[DOCUMENT TEXT — start]
To Be a Man by Nicole Krauss

If you like short stories, these are very well written. The stories are a good exploration of human nature. I'm not usually a short story reader, but this collection is award winning, so I decided to read it. These stories feel like personal views of a small part in the lives of the characters. Though the title is To Be a Man, the men in the stories are not always the main characters but important to the arc of the story.

Emily Bergman
Library

A Struggle for Power

I am reading A Struggle for Power: The American Revolution by Theodore Draper. It is a detailed look at the events leading up to the American Revolutionary War. It is a bit dry, but it gives tremendous insight as to what the colonists’ and British sentiments were leading up to the Revolutionary war. It is certainly recommended for anyone with an interest in this part of American history. I like its extensive citation of many primary sources from the time, as well as its discussion of the social, political, and economic issues that lead to the breakup. It certainly expands on my puny knowledge from high school of the reasons for U.S. independence.

Tobin Sparfeld
Music

Persepolis and Dogs

Persepolis: The Story of a Childhood and Persepolis 2: The Story of a Return by Marjane Satrapi

Both books were recommended to me by my son. These are both autobiographical books written in a graphic form. They deal with a young woman's coming of age during the early days and not so early days of the Iranian Revolution. I found them to be rather interesting and easy to read.

Dogs: Photographs 1941 – 1991 by Walter Chandoha

This book is strictly pictures of dogs by the pre-eminent pet photographer of the 20th Century. The pictures are works of art. This book was a nice diversion from the rest of what I read.
[DOCUMENT TEXT — finish]
[GIVEN INFORMATION — start]
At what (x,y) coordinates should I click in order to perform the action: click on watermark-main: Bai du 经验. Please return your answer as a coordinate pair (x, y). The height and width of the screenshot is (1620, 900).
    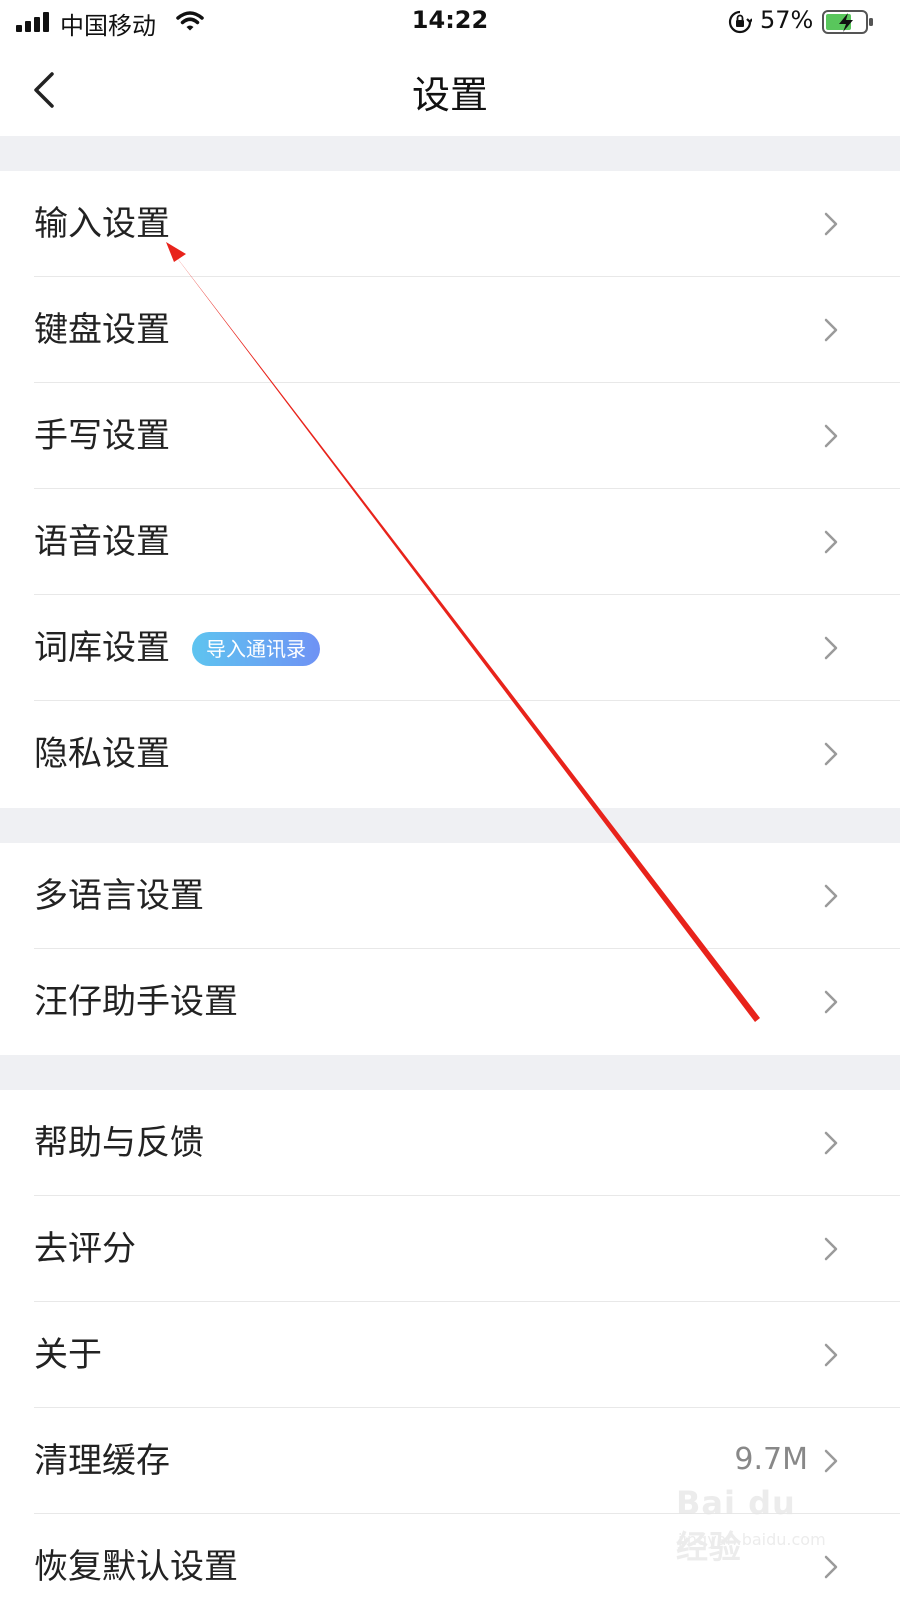
    Looking at the image, I should click on (736, 1525).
[GIVEN INFORMATION — finish]
- PROBLEMS TO WORK ON
#1 Write out the portion of the book recommendations starting with "Both books were" and going on through "what I read.".
#2 Extend the staff book recommendations, picking up right after their final sentence.
The material has no connection to the staff book recommendations.

- EXPECTED RESULTS
#1
Both books were recommended to me by my son. These are both autobiographical books written in a graphic form. They deal with a young woman's coming of age during the early days and not so early days of the Iranian Revolution. I found them to be rather interesting and easy to read.

Dogs: Photographs 1941 – 1991 by Walter Chandoha

This book is strictly pictures of dogs by the pre-eminent pet photographer of the 20th Century. The pictures are works of art. This book was a nice diversion from the rest of what I read.

#2
Brian Reff
Culinary Arts

You’ll Never Believe What Happened to Lacey

I'd like to recommend You'll Never Believe What Happened to Lacey: Crazy Stories about Racism by Amber Ruffin and Lacey Lamar. As the sisters tell stories about their "everyday" experiences of racism, they offer the reader a touch of comic relief through their sisterly repartee. For me they achieved a delicate balance in their attempt to increase understanding: they made me cringe, they made me angry, but they also made me laugh.

Cathy Durham
Title V

The Poison Thread

I just finished reading The Poison Thread by Laura Purcell.

Called The Corset in the UK, this gripping, if tragic, story centers on impoverished Ruth in Victorian England, whose life goes from bad to worse when she becomes an indentured seamstress for a sadistic family. She also discovers that what she sews can be deadly... and it's time to take control of that strange power. We learn her story as it's told to a charitable socialite obsessed with phrenology who visits the prison to study the criminals' crania. Ruth, as it turns out, is in prison for murder. What follows is engaging, beautifully written, disturbing, and fascinating. It is not a happy tale, but it may linger in your mind long after you put it down. Her other Gothic novel, The Silent Companions, is another compelling read that I recommend.